Il commento di Alberto Sabbatini:
Vettel-Ferrari, perché è meglio lasciarsi ora

Alberto Sabbatini - XPB Images

Come sanno tutti quelli che hanno avuto la sfortuna di divorziare dopo un lungo legame, gli ultimi mesi di un rapporto sfilacciato sono i peggiori. Si litiga per ogni cosa, si prende a pretesto ogni piccolo episodio per polemizzare con la controparte. È quello che sta succedendo a Vettel e la Ferrari. A fine gara, domenica scorsa, volavano stracci nel box ferrarista fra l’ex pupillo del Cavallino e il team.

Vettel e la Ferrari ormai sembrano arrivati al capolinea. Un rapporto stanco, logoro. Tipico di chi non ha più fiducia nell’altro. Vettel non si sente in mano questa SF1000. La soluzione di scaricare l’aerodinamica per renderla almeno veloce sui rettifili di Silverstone, che per Leclerc ha funzionato bene, al tedesco non si adatta. A lui una macchina così nervosa e scivolosa, non dà proprio fiducia. Non riesce a guidarla. Forse Seb è stato viziato da tanti anni in Red Bull con la monoposto che aveva la migliore deportanza della F1 e che gli permetteva di fare quello che voleva in curva. Fatto sta che con la SF1000 non si trova. Lo ha ripetuto fino allo sfinimento.
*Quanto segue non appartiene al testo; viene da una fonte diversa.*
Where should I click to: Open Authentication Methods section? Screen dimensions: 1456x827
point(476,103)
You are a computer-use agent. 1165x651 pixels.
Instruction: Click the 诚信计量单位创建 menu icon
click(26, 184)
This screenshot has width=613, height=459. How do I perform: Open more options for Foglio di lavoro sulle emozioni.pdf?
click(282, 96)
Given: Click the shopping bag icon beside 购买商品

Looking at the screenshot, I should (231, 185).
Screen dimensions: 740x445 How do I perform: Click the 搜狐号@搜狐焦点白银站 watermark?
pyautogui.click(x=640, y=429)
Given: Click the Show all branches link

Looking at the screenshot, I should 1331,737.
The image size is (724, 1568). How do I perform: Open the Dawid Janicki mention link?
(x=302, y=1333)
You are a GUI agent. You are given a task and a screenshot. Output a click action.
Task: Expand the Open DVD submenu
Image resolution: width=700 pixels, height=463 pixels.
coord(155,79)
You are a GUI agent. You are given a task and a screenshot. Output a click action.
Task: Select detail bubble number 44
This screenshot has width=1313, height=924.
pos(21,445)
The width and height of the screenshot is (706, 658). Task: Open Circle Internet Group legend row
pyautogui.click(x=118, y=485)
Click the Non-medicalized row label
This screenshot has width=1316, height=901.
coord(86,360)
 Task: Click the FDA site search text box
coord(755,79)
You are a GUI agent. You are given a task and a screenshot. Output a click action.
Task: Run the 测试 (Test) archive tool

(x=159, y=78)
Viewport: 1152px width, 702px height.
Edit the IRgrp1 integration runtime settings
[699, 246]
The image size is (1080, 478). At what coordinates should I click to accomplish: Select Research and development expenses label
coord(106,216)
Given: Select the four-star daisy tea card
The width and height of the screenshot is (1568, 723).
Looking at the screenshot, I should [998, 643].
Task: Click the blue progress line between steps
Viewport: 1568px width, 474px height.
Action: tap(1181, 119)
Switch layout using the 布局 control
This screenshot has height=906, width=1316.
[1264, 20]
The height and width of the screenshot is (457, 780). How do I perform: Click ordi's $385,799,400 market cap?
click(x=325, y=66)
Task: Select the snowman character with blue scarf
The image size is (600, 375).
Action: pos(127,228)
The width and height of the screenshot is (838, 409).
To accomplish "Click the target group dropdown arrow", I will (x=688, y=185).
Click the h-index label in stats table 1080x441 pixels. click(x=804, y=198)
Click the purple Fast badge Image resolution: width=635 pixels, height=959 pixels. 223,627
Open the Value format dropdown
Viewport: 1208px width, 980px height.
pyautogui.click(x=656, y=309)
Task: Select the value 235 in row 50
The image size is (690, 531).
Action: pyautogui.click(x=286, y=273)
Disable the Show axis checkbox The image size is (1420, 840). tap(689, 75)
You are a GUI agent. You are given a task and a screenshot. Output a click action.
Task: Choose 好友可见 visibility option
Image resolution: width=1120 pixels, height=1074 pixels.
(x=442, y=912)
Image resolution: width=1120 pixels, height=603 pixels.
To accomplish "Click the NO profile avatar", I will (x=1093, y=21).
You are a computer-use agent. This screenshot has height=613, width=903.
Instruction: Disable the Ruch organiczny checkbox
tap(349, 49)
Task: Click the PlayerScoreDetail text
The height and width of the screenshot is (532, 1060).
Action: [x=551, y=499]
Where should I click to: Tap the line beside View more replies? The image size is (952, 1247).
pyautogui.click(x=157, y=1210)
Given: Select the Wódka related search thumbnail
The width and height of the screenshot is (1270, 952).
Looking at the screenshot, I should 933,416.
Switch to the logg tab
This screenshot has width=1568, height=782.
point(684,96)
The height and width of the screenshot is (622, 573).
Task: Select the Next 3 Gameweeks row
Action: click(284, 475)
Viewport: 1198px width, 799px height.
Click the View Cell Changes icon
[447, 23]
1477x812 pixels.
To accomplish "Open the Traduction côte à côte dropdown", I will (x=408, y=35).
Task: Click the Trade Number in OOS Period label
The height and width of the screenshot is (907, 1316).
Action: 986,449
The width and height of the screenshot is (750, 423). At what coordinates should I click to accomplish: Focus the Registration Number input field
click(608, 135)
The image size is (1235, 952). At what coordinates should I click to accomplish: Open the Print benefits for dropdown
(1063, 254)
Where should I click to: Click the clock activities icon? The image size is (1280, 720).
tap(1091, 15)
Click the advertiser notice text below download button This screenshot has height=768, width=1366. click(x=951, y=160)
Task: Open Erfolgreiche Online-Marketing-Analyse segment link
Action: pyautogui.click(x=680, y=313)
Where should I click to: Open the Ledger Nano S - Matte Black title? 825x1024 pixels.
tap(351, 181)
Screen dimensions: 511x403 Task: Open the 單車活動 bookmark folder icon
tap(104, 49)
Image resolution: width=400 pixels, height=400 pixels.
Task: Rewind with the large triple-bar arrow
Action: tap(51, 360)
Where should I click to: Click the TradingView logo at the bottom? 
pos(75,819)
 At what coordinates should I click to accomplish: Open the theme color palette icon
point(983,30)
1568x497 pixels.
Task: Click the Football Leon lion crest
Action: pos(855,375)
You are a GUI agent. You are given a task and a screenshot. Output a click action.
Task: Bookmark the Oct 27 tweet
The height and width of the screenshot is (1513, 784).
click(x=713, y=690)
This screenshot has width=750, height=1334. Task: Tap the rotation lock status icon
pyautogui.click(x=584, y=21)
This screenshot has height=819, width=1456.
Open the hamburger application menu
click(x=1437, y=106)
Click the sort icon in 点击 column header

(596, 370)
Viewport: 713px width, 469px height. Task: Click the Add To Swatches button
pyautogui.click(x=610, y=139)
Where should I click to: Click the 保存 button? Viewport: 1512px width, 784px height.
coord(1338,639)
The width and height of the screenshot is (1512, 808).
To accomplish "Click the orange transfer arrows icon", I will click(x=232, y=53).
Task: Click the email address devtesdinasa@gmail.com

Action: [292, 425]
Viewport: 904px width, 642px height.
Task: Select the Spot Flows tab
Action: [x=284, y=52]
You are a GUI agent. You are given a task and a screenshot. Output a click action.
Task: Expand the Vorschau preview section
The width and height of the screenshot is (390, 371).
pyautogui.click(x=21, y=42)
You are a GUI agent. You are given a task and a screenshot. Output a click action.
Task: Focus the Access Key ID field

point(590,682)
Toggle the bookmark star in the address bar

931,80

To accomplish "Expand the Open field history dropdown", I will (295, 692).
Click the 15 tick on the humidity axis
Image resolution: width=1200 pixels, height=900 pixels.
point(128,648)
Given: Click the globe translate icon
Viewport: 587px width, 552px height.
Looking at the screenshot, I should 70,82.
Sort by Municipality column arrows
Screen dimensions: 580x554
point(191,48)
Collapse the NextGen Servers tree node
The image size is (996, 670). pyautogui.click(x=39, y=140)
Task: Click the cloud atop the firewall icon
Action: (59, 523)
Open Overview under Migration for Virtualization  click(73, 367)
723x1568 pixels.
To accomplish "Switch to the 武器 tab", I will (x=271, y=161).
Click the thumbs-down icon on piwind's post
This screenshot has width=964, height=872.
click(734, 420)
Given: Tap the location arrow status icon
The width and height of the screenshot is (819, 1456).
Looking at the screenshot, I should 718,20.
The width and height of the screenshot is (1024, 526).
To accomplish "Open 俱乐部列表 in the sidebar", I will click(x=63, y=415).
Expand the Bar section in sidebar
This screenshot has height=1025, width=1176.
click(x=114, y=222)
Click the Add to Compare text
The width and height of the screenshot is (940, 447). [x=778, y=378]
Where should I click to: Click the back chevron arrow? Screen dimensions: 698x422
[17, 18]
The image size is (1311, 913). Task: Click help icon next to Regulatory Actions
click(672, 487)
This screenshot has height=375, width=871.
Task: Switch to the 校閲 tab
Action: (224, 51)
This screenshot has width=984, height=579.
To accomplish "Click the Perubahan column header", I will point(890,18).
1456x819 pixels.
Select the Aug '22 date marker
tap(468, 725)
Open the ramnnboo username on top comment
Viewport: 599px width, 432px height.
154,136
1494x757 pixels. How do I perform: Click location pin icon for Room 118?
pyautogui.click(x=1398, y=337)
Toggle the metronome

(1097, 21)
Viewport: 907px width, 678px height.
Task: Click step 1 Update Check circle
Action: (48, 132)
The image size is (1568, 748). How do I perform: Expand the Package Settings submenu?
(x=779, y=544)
La freddezza è cominciata con la vicenda del mancato rinnovo. Non ha mai digerito il modo in cui è stato messo alla porta da Maranello. Essere stato scaricato dalla squadra a sorpresa quando almeno si aspettava una proposta di rinnovo su cui discutere l’ha scioccato e deluso. Sentirsi preso in giro durante la primavera, quando Binotto andava dicendo «Vettel è la nostra prima scelta», ma intanto si accordava con Sainz per il 2021 non gli è mai andata giù. Vettel è un passionale e ne ha sofferto. Come ha sofferto nel vedere che il team si disamorava di lui per innamorarsi di Leclerc. Il problema è nato lì.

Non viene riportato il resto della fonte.